O rapaz, então, se aproximou a passos lentos do homem com cabelos negros. Os dois observaram Ryota acordar Jaisen com cuidado, que piscou algumas vezes e parecia atordoado. Ela rapidamente pareceu dizer algo que o acalmou, de forma que ele assentiu.

— O que farão daqui pra frente?

— Não é da sua conta... É o que eu queria dizer. — Ele riu com o nariz. — Vou levá-los para uma das casas de minha mestre, e de lá poderemos decidir o que fazer. 

— ... Entendo. Bem, espero que as coisas voltem a se ajeitar.

— Sim. E você? O que vai fazer?

Sasaki fechou os olhos por um momento antes de suspirar. 

— Seguir meu caminho, assim como vocês. Mas pegarei um trem que parará na estação intermediária antes de seguir para a capital real. Meu destino não é pra lá.

A resposta saiu séria e direta, e Zero acreditava que Sasaki estava dizendo a verdade. Não tinha interesse no que o curandeiro faria dali pra frente, na verdade, mas esperava que ele não viesse a causar problemas no futuro. Seria algo desagradável. 

Tendo ciência desse pensamento, e considerando os sentimentos da amiga, Zero estendeu a mão na direção do homem, que arregalou os olhos com o ato. Então, sorriu:

— Nos vemos por aí. 

Sasaki apertou-lhe a mão.

— Sim, com certeza.

Assentindo com a resposta, o rapaz de cabelos violeta se afastou a passos largos e correu para dentro do vagão. Sasaki se afastou um pouco a tempo de ver Zero interagir com o maquinista, pressionando o dedão no sistema que avaliava sua identidade nacional, antes de seguir até os fundos. Ryota e Jaisen já estavam acomodados num dos bancos marrons de couro, confortáveis. A locomotiva estava completamente vazia, e a garota parecia ansiosa pela forma que olhava para os lados e piscava rapidamente.

Jaisen se remexeu quando Zero sentou-se à esquerda deles. Então, o apito do trem soou novamente, e ele começou a se mover. Sasaki riu sozinho ao ver as caretas e a forma como Ryota parecia falar sem parar, talvez perguntando a respeito de algo ou dizendo que estava meio emocionada. Para sua surpresa, a mesma menina sorridente acenou para ele da janela, antes do trem desaparecer no meio da floresta, realizando todo o contorno pelo terreno antes de se dirigir à capital real.
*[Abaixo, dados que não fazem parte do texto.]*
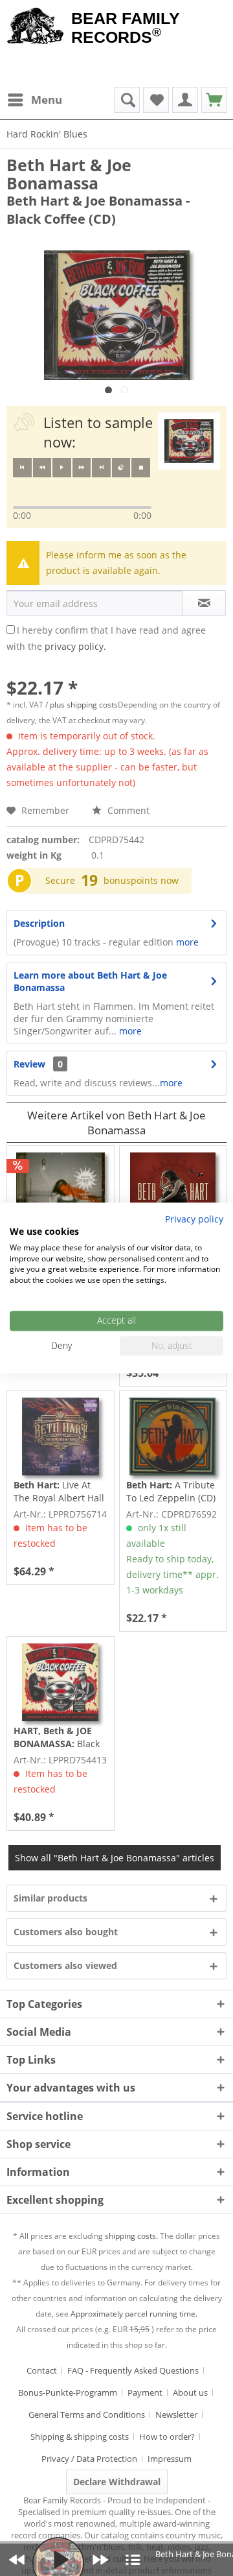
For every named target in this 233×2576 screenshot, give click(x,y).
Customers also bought (66, 1932)
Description (39, 923)
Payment (145, 2392)
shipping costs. (131, 2235)
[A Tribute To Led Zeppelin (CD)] (172, 1436)
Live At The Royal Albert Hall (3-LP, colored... (59, 1492)
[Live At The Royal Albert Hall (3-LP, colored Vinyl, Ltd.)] (60, 1436)
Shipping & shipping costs (79, 2436)
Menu (46, 99)
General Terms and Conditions (86, 2414)
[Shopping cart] (214, 100)
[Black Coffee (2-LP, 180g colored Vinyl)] (60, 1682)
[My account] (185, 100)
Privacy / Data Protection (89, 2458)
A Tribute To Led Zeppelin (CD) (171, 1491)
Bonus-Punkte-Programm (67, 2392)
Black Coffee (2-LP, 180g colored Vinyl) (57, 1737)
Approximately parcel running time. (134, 2313)
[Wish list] (156, 100)
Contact (42, 2370)
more (187, 942)
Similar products (50, 1898)
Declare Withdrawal (117, 2481)
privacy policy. (75, 646)
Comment (127, 810)
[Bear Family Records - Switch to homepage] (35, 27)
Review (29, 1064)
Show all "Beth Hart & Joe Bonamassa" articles (114, 1858)
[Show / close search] (127, 100)
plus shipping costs (84, 704)
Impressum (170, 2458)
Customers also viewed (65, 1965)
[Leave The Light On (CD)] (60, 1191)
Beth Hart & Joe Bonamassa (68, 174)
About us (190, 2392)
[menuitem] (34, 100)
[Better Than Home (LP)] (172, 1191)
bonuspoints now (141, 880)
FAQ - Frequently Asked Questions (133, 2370)
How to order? (167, 2436)
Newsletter (176, 2414)
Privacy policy (194, 1219)
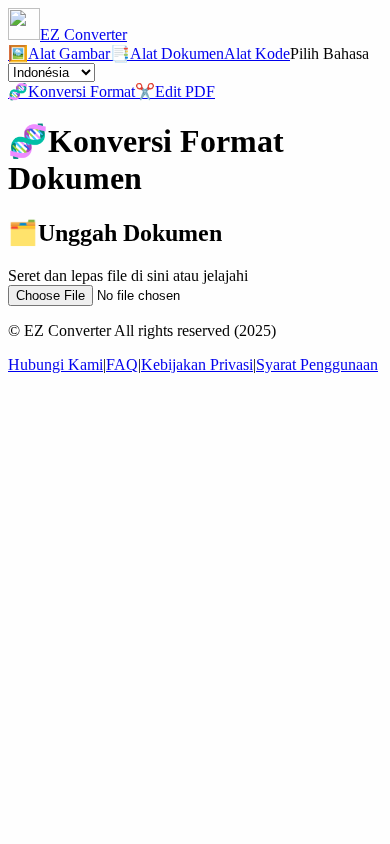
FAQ (122, 364)
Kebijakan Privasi (197, 364)
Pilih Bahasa (329, 53)
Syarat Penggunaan (317, 364)
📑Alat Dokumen (167, 53)
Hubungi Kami (55, 364)
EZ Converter (83, 34)
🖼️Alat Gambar (59, 53)
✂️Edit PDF (175, 91)
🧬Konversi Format (71, 91)
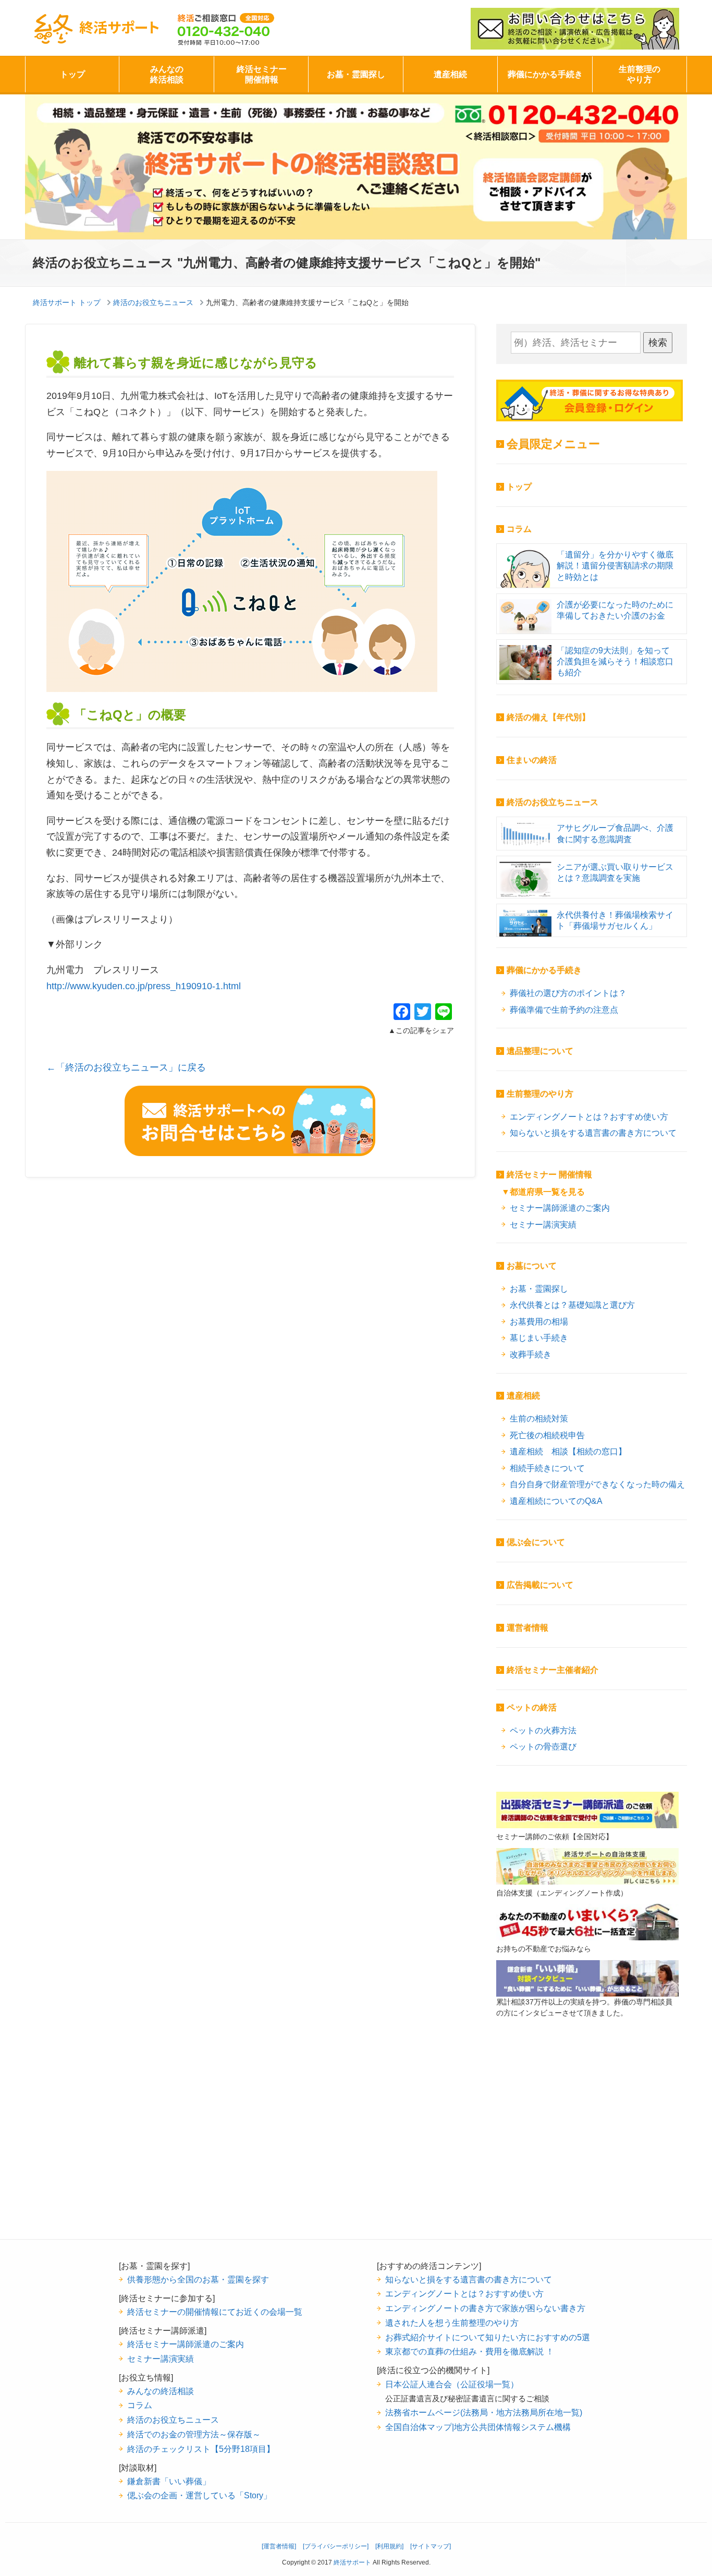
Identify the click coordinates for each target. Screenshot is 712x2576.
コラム (519, 529)
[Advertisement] (587, 2145)
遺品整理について (540, 1051)
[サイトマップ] (430, 2546)
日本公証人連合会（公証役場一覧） (452, 2384)
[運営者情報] (279, 2546)
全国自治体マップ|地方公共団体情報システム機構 (478, 2427)
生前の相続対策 (539, 1418)
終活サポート (119, 27)
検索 (657, 342)
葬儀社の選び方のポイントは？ (568, 993)
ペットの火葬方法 (543, 1730)
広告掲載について (540, 1585)
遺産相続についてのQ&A (556, 1500)
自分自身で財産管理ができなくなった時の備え (597, 1484)
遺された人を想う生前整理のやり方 (452, 2322)
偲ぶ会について (536, 1542)
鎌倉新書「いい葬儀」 (169, 2481)
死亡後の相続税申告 (547, 1435)
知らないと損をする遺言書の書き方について (593, 1132)
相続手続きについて (547, 1468)
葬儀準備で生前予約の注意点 (564, 1009)
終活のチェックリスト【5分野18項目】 (201, 2448)
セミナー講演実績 (543, 1224)
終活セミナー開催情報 (262, 74)
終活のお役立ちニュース (552, 802)
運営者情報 (527, 1627)
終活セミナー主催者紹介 (552, 1670)
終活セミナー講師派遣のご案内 (185, 2344)
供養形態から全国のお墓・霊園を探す (198, 2279)
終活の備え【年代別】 (548, 717)
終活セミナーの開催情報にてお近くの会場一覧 (214, 2311)
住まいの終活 (532, 760)
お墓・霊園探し (356, 74)
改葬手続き (530, 1354)
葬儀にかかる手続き (545, 74)
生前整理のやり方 (639, 74)
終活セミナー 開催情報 (549, 1174)
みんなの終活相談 (166, 74)
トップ (72, 74)
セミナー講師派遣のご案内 (560, 1207)
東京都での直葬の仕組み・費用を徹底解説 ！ (469, 2351)
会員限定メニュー (553, 444)
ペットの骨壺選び (543, 1746)
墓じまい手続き (539, 1337)
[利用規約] (389, 2546)
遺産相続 (450, 74)
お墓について (532, 1265)
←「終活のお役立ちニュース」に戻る (126, 1067)
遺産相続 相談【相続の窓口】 (568, 1451)
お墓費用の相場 (539, 1321)
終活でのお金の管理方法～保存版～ (194, 2434)
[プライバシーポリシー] (336, 2546)
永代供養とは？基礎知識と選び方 (572, 1304)
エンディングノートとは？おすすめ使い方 (589, 1116)
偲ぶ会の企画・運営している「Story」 (199, 2495)
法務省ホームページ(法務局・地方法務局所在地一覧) (483, 2412)
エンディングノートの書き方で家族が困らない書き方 (485, 2308)
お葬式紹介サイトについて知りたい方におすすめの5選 (487, 2337)
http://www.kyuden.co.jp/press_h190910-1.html (143, 986)
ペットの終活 (532, 1707)
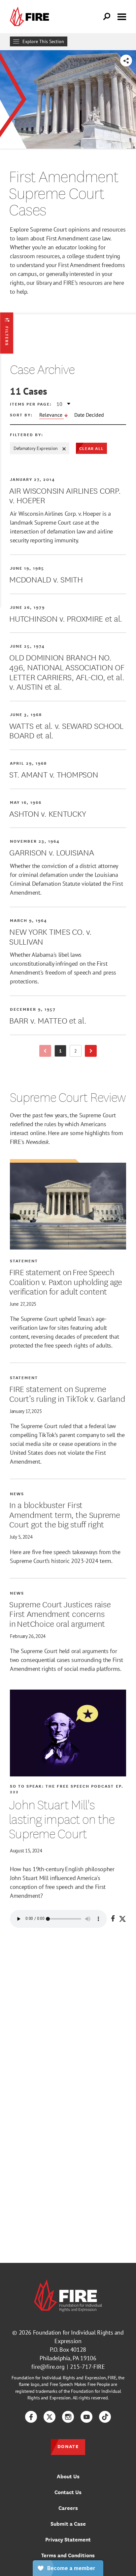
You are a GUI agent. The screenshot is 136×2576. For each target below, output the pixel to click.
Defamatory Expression (36, 448)
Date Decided (89, 414)
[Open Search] (107, 17)
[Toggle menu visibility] (122, 16)
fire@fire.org (48, 2366)
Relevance (51, 414)
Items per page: (31, 404)
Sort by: (21, 415)
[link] (31, 17)
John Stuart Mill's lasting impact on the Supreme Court (62, 1819)
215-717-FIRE (87, 2366)
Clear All (91, 448)
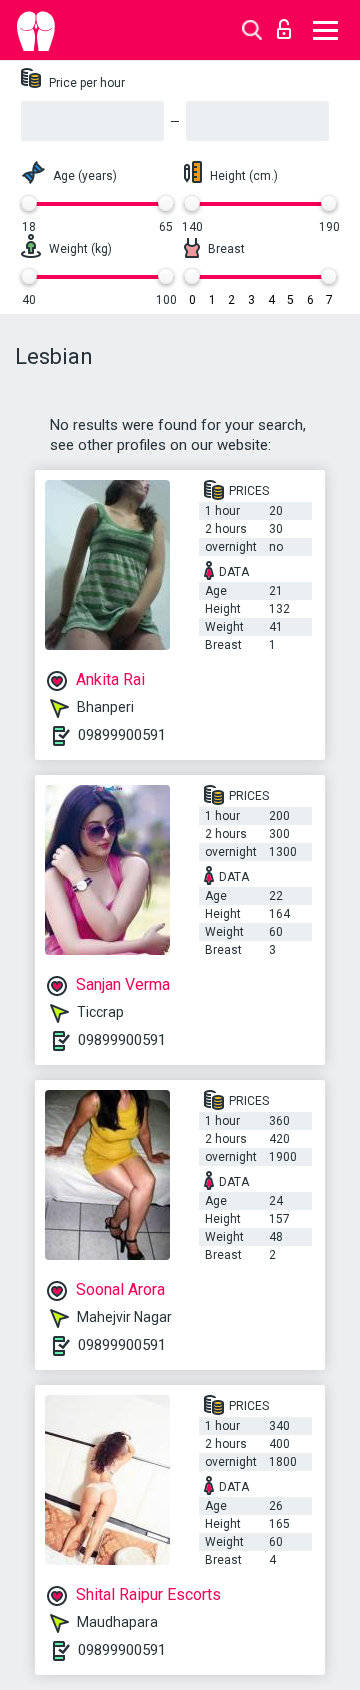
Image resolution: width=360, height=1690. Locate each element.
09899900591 (122, 735)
Finalmente sozinho, Sasaki deu um suspiro alto. Seus olhos se ergueram até o céu completamente azul.

— ... Quem diria que nos encontraríamos tão cedo, não é?

Foi o que sussurrou, abrindo um frágil sorriso. Sasaki quase deu um salto quando outro apito soou vindo pela direita, indicando que o outro trem se aproximava, rumando na direção que queria ir. Ele viria pela mesma trilha, pois havia somente uma estação, então o homem se posicionou no lugar de embarque. 

Não sabia o motivo de continuar pensando no que acontecera dentro daquelas vinte e quatro horas, apesar de ter sido gratificante e um tanto doloroso também. Sentiu um aperto no peito ao pensar no rosto iluminado de Ryota e na cara emburrada de Zero. Duas pessoas que estariam marcadas em sua mente agora, e durante um bom tempo.

— Ah, ah... O quanto será que a senhorita Sofia previu?

***

— O quê?! A duquesa Minami? Tá zoando com a minha cara?!

— ... Não grita desse jeito. Sim, estamos indo ver a duquesa.

Ryota estava boquiaberta. Era a primeira vez que ouvia algo assim vindo dele, e estava completamente chocada pela revelação. Piscando rapidamente, ainda tentando processar a informação, disse por cima de Jaisen, que dormia em seu colo:

— Então... Então... Eu vou conhecer ela? Sério mesmo? Cara a cara?

— Tipo isso.

Ela comprimiu os lábios e então os mordeu, sem saber direito como reagir. Seus olhos azuis brilhavam intensamente com a notícia. Eram muitas coisas acontecendo ao mesmo tempo, mas essa era a notícia mais inesperada que ouvira até então.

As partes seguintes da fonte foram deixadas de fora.